*练习任务*.
1. 根据这篇论文解读回答：
(a) 用什么方法快速、准确地计算多边形面积？
(b) 该方法在 ICDAR 2015 Challenge 4 上的 F-measure 是多少？
(c) 为进一步回归文本位置，额外提出了哪种损失函数？
2. 请照原样抄录论文解读中“[论文解读] Deep Matching”与“Challenge 4(偶发场景文本)上实现了最先进的 F-measure。”之间的文字，首尾两处也要包括在内。

*原文摘录*.

───

[论文解读] Deep Matching Prior Network: Toward Tighter Multi-oriented Text Detection
DMPNet 使用四边形滑动窗口和共享蒙特卡罗面积计算来紧密定位多方向场景文本,在 ICDAR 2015 Challenge 4(偶发场景文本)上实现了最先进的 F-measure。
Detecting incidental scene text is a challenging task because of multi-orientation, perspective distortion, and variation of text size, color and scale. Retrospective research has only focused on using rectangular bounding box or horizontal sliding window to localize text, which may result in redundant background noise, unnecessary overlap or even information loss. To address these issues, we propose a new Convolutional Neural Networks (CNNs) based method, named Deep Matching Prior Network (DMPNet), to detect text with tighter quadrangle. First, we use quadrilateral sliding windows in several specific intermediate convolutional layers to roughly recall the text with higher overlapping area and then a shared Monte-Carlo method is proposed for fast and accurate computing of the polygonal areas. After that, we designed a sequential protocol for relative regression which can exactly predict text with compact quadrangle. Moreover, a auxiliary smooth Ln loss is also proposed for further regressing the position of text, which has better overall performance than L2 loss and smooth L1 loss in terms of robustness and stability. The effectiveness of our approach is evaluated on a public word-level, multi-oriented scene text database, ICDAR 2015 Robust Reading Competition Challenge 4 "Incidental scene text localization". The performance of our method is evaluated by using F-measure and found to be 70.64%, outperforming the existing state-of-the-art method with F-measure 63.76%.

───

*待查数据*.
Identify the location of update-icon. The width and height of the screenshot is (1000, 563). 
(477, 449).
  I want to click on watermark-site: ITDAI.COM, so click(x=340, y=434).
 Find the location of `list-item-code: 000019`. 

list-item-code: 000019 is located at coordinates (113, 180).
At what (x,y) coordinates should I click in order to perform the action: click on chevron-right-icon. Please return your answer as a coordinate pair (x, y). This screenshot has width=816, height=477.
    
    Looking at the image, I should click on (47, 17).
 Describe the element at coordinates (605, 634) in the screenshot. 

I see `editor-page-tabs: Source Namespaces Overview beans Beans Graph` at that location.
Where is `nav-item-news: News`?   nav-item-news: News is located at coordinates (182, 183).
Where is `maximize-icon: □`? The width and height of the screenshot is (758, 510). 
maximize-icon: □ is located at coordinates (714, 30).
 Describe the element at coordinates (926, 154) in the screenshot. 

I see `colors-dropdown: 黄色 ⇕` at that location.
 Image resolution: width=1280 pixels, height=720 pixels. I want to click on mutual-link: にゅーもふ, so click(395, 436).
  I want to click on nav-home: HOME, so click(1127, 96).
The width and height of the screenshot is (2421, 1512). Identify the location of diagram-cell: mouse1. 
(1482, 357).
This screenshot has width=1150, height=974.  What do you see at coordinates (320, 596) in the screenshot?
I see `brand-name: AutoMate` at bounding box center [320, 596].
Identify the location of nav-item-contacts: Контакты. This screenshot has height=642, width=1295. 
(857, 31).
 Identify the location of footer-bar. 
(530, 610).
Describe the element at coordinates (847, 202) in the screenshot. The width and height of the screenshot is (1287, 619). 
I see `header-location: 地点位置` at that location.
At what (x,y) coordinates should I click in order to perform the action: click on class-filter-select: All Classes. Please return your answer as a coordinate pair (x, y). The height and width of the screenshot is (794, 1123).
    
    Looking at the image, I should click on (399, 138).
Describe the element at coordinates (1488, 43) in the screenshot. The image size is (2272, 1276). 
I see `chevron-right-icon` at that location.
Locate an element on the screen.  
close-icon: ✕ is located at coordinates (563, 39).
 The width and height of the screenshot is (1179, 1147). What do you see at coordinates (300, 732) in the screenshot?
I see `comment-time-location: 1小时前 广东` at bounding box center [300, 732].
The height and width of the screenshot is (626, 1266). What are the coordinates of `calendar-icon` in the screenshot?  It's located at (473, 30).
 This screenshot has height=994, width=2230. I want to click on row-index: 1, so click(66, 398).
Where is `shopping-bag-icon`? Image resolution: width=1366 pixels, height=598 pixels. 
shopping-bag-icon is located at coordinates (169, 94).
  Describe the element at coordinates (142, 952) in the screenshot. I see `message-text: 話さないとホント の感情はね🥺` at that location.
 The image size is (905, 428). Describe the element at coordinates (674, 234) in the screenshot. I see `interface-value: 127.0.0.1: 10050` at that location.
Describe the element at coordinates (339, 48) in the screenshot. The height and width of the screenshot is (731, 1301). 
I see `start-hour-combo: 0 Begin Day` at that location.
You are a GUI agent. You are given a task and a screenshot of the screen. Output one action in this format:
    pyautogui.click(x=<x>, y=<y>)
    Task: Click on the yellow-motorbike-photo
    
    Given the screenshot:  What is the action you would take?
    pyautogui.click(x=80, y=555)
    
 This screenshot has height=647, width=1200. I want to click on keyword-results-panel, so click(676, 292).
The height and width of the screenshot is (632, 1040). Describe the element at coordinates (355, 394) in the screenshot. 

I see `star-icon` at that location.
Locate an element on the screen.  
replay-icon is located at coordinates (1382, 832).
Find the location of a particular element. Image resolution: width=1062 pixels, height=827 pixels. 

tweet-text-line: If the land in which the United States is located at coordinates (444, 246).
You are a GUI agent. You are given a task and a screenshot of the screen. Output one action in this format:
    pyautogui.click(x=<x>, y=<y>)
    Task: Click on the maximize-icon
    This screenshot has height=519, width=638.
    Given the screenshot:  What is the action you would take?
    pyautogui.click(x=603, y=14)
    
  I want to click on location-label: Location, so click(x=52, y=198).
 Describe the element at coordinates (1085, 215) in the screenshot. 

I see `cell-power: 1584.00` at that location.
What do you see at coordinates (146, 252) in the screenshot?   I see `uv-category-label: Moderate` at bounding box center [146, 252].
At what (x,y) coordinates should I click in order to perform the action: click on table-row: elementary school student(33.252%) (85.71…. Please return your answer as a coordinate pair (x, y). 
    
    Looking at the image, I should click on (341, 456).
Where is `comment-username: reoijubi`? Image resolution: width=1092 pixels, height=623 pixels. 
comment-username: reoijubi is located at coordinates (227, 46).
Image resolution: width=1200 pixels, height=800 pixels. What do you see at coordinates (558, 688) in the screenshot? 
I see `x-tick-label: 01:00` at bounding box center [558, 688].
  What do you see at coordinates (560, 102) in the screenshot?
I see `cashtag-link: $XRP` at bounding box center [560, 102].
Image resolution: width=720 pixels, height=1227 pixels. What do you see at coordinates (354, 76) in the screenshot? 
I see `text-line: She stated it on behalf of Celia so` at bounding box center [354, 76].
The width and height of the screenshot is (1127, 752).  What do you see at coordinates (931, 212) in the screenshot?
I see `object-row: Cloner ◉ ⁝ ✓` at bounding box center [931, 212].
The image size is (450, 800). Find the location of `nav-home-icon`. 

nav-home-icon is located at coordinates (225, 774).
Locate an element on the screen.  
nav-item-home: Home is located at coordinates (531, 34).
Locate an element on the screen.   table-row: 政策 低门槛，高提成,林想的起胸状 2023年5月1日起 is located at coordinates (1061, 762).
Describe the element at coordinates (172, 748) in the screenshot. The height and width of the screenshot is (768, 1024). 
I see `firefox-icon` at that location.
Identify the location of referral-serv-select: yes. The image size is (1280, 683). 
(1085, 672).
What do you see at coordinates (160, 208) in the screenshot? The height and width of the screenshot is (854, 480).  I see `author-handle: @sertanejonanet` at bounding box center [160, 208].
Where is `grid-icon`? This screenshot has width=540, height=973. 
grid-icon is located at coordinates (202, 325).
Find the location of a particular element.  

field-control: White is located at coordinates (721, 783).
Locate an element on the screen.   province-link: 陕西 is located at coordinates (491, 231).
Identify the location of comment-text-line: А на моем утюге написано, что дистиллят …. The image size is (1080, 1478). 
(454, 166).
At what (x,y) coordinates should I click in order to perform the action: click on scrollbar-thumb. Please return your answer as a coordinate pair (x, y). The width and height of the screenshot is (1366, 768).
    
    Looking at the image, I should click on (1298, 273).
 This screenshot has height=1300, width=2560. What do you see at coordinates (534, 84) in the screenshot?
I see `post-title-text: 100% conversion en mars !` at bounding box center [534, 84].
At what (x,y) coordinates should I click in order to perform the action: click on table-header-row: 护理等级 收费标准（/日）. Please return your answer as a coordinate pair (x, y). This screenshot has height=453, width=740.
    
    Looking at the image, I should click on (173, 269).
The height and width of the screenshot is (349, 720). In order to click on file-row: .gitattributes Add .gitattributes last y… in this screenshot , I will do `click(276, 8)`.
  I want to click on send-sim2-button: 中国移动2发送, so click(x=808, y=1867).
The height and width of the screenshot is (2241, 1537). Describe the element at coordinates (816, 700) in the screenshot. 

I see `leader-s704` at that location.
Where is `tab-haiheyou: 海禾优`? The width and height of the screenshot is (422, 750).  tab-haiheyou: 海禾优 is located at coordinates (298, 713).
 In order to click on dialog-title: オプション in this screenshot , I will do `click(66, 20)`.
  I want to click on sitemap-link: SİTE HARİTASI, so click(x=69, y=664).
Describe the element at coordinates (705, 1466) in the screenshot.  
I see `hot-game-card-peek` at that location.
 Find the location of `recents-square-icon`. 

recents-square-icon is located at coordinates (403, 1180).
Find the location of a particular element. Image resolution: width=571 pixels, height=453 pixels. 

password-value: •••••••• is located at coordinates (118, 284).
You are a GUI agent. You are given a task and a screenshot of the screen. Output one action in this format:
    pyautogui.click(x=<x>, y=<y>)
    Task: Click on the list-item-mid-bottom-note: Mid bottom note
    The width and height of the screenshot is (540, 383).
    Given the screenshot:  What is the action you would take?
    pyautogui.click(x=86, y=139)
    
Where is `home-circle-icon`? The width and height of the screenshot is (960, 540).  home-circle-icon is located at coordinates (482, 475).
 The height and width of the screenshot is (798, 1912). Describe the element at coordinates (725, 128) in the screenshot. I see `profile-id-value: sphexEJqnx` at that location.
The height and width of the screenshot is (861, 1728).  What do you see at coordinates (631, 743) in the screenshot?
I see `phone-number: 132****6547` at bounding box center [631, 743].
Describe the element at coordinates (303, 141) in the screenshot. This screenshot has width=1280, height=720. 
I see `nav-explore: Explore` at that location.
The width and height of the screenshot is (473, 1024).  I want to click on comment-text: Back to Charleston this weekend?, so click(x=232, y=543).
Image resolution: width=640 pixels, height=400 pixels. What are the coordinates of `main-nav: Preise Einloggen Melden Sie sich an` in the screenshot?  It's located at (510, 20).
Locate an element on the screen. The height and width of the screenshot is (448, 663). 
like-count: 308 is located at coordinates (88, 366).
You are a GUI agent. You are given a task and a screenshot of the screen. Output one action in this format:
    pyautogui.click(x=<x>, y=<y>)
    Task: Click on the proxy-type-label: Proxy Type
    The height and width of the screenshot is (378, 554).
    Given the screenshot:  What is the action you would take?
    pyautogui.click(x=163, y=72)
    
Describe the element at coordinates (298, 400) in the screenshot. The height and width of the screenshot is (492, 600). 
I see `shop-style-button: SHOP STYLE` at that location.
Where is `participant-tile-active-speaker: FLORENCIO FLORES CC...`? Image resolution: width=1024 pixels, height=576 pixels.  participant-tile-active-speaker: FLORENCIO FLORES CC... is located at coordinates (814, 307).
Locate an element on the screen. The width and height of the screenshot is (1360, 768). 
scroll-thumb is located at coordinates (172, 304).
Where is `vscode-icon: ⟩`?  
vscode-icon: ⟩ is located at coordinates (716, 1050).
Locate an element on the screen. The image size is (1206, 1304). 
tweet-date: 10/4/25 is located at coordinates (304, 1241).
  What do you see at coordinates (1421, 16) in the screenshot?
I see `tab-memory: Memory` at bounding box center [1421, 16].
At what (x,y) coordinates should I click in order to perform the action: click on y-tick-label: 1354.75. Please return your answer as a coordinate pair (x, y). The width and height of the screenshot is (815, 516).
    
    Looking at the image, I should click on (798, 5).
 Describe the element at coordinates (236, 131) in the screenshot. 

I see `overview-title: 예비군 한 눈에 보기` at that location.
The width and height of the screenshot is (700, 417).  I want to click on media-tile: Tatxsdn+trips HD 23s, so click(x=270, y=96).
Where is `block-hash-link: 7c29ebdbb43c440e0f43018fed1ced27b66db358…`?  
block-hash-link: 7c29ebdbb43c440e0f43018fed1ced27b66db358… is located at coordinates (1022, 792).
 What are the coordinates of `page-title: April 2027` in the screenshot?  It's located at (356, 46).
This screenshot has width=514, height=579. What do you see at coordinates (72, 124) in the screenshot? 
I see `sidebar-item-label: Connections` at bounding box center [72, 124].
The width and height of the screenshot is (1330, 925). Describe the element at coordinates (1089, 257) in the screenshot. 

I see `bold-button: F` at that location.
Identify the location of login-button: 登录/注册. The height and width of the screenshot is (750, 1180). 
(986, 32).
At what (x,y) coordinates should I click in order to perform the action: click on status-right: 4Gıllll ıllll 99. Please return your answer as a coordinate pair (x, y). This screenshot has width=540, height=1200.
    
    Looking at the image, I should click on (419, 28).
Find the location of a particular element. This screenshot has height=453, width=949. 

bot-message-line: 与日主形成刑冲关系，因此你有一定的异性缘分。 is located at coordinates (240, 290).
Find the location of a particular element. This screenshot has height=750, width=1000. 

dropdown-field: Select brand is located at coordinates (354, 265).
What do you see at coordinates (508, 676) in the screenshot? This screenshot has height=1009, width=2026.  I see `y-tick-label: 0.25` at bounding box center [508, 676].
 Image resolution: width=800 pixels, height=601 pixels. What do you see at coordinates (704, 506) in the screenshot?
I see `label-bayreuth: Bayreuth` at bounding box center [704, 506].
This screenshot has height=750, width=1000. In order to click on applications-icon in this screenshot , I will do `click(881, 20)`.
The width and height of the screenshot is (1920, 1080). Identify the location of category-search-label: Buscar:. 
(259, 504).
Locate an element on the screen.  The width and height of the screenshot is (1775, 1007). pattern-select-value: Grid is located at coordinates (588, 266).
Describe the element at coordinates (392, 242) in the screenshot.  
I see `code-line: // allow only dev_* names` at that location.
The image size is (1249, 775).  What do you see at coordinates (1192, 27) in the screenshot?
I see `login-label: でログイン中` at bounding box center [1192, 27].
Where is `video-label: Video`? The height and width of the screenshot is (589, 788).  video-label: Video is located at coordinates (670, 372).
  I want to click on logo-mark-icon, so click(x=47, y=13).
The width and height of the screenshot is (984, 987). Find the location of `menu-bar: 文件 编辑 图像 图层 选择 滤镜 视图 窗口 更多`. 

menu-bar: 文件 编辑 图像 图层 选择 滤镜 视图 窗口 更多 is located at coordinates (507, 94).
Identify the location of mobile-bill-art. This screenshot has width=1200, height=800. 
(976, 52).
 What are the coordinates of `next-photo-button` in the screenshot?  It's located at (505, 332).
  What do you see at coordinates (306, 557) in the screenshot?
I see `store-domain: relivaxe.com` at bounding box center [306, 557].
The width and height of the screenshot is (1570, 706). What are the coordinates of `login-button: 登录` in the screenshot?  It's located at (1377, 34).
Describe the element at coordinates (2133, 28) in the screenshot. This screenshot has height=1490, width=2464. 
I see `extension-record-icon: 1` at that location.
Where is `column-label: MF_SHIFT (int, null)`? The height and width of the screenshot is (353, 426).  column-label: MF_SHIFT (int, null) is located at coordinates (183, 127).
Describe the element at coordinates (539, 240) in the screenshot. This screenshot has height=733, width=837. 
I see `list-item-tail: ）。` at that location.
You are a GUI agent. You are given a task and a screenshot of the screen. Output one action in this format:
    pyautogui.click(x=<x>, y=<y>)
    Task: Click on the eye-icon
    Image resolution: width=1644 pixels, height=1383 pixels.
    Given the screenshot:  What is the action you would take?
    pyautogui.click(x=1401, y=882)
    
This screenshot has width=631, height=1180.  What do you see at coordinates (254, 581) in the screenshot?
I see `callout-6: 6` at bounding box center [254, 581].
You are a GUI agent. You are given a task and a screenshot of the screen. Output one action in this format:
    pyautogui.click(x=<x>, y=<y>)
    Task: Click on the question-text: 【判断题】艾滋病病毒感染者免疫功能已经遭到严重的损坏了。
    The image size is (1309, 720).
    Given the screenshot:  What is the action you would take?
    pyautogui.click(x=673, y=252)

───

*参考答案*.
1.
(a) 共享蒙特卡罗方法（shared Monte-Carlo method）。
(b) 70.64%。
(c) 辅助的 smooth Ln 损失（auxiliary smooth Ln loss）。

2.
[论文解读] Deep Matching Prior Network: Toward Tighter Multi-oriented Text Detection
DMPNet 使用四边形滑动窗口和共享蒙特卡罗面积计算来紧密定位多方向场景文本,在 ICDAR 2015 Challenge 4(偶发场景文本)上实现了最先进的 F-measure。